You cannot fathom just what fun there’s been for me for years,
Nor simply ken how many mortal morsels wish me near.’

He scarcely needed speak such truths to such a one as me,
For I do not exist of course, a figment for the stories;
Those stories that I told you of, which cause the flesh to tarry,
Let me mark you, now I’ll find you when the time comes next to feed.

But first, more fun; I have something which I think you’ll like,
A tale of justice done upon a villain and his snipes,
Some petty Lord from who knows where; a “robber-knight” time names him,
He was a hedge-tyrant, a worthless fool, and I tamed him.
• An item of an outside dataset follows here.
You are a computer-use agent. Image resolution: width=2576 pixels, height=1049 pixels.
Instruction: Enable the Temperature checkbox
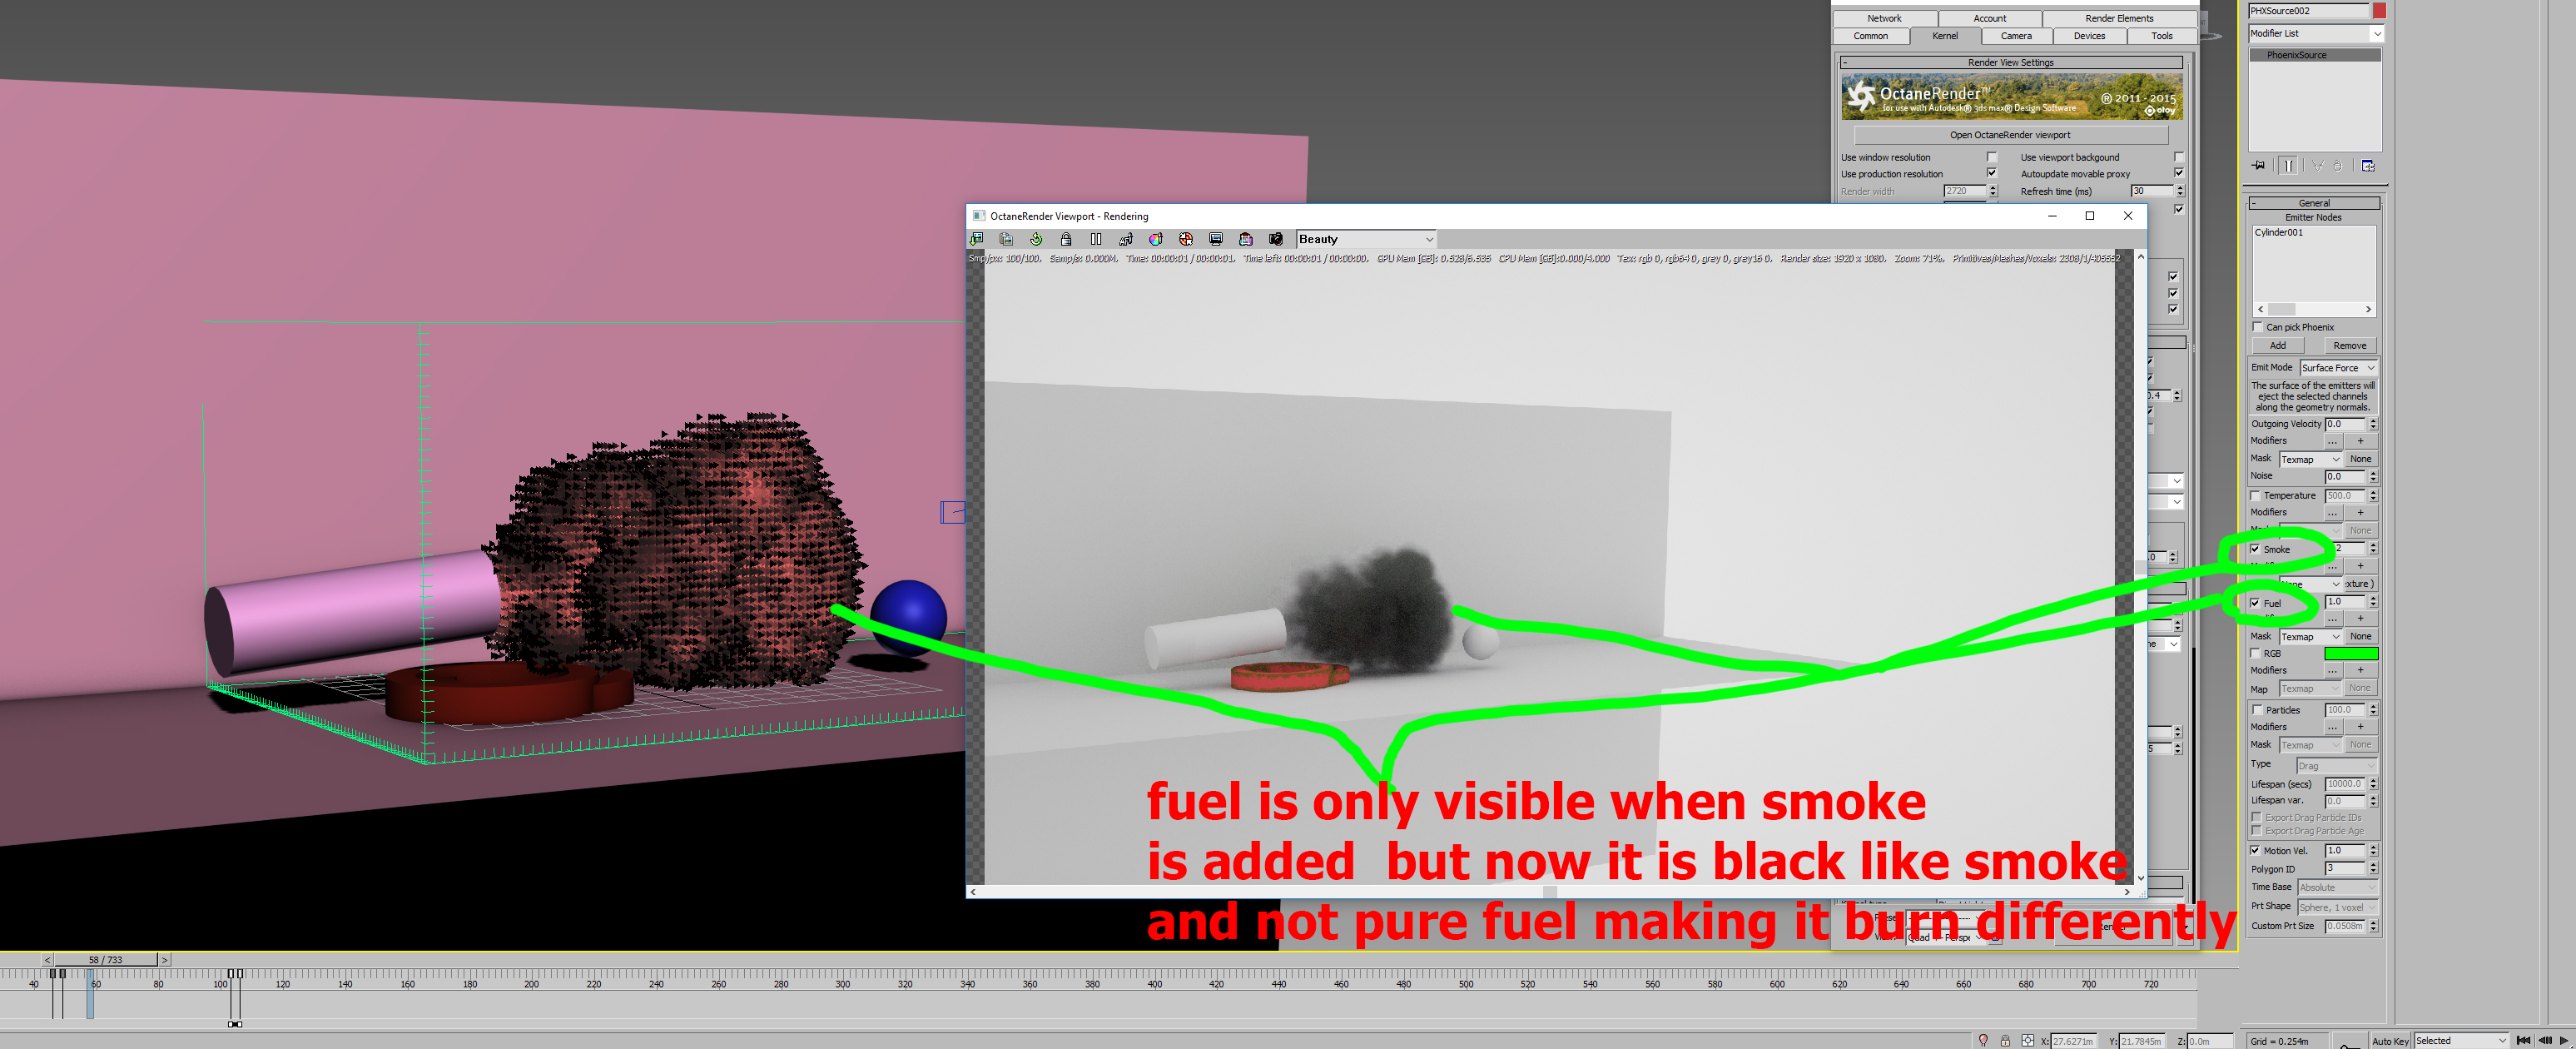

Lurking in a threadbare manor from some half-forgotten land,
With only seven tiny villages to hand;
O’er all of these, beside his band, he made himself a Lord of sorts,
I made of him, his band, his hall and all of it my sport.

For every cow or sow they stole, I squeezed a limb clean off;
For farmers slain or daughters ta’en then all one’s flesh I’d doff.
I hid no more from such foul fools than here I hide from you,
The rustling slide of my approach their shaking skins soon knew.

After five had fallen, they tried to take me down together,
Murdering a herbalist and bidding me avenge her.
As one they struck with sword and maul and mace and spear and brand,
But how long could I last ere now if these I could not stand?

Their master was a little wiser, I forget his name,
But oh how vivid are his screams within my bloodless brain.
He tried to flee when he beheld his men all squeezed to bursting,
Yet sated for food but not for hate, I saved for him far worse things.

When the time is meet perhaps I’ll tell you what was done
With my cloak around your wrist before you think to try to run,
But now I think I’ve said enough to pass this piece of day,
Let us both go 'bout our deeds, until we meet again.